1CREATE INDEX ON message_embedding USING ivfflat (embedding vector_cosine_ops) WITH (lists = 100);
2CREATE INDEX ON summary_embedding USING ivfflat (embedding vector_cosine_ops) WITH (lists = 100);

Please see the pgvector documentation for information on selecting the size of the lists parameter.

Limitations

Zep returns all messages from a search, up to a default limit. This limit can be overridden by passing a limit query string argument to the search API. Given the sparsity issue discussed below, we suggest only using the top 2-3 messages in your prompts. Alternatively, analyze your search results and use a distance threshold to filter out irrelevant messages.

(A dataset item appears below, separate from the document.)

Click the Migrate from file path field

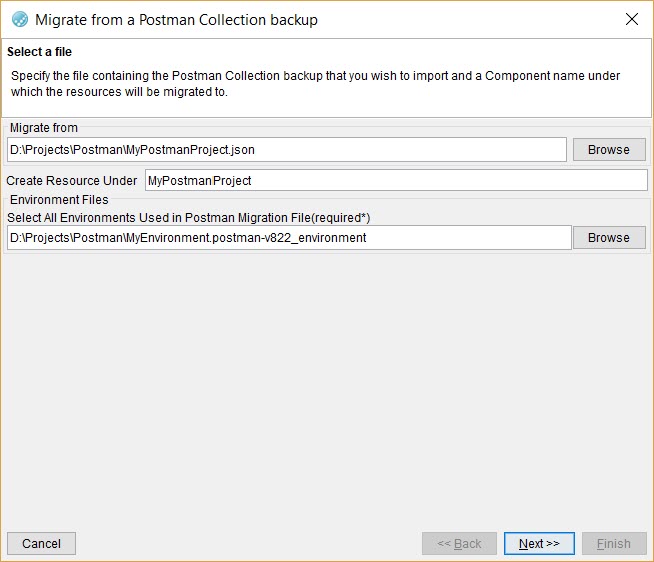coord(287,150)
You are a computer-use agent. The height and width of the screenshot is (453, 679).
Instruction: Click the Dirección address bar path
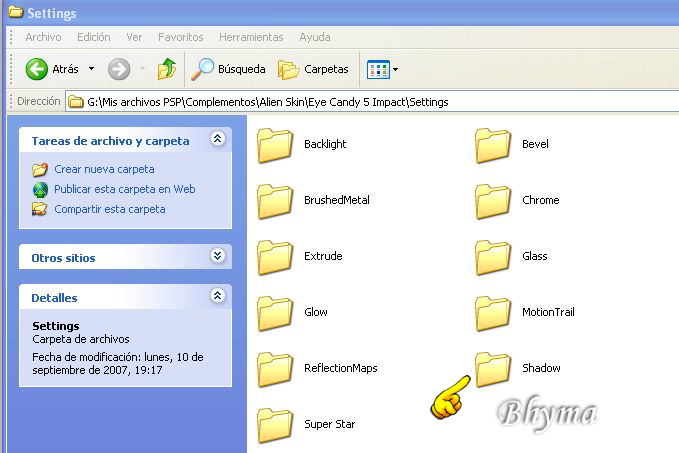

Note: Embedding short texts

Contextual search over chat histories is challenging: chat messages are typically short and can lack “information”. When combined with high-dimensional embedding vectors, short texts can create very sparse vectors.

This vector sparsity results in many vectors appearing close to each other in the vector space. This may in turn result in many false positives when searching for relevant messages.

Embedding Models

Docker Container Deployments

By default, Zep uses OpenAI’s 1536-wide AdaV2 embeddings for docker deployments.

All other deployments

By default, Zep uses a built-in Sentence Transformers model, all-MiniLM-L6-v2, for message embedding. The all-MiniLM-L6-v2 model offers a very low latency search experience when deployed on suitable infrastructure.

Note: all-MiniLM-L6-v2 Model Limitations

The all-MiniLM-L6-v2 model has a 256 word piece limit. If your messages are likely to be larger, it is recommended you select an alternative model.

Selecting alternative models

Other embedding models and services, such as OpenAI, may be configured. See the Zep NLP Service configuration.